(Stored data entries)
--------------------------------
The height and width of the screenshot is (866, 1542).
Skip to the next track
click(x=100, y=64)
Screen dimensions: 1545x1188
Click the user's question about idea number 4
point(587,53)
--------------------------------
**What you are asked to do**
The response should be an exact copy of every line above.

**Output of the task**
The height and width of the screenshot is (866, 1542).
Skip to the next track
click(x=100, y=64)
Screen dimensions: 1545x1188
Click the user's question about idea number 4
point(587,53)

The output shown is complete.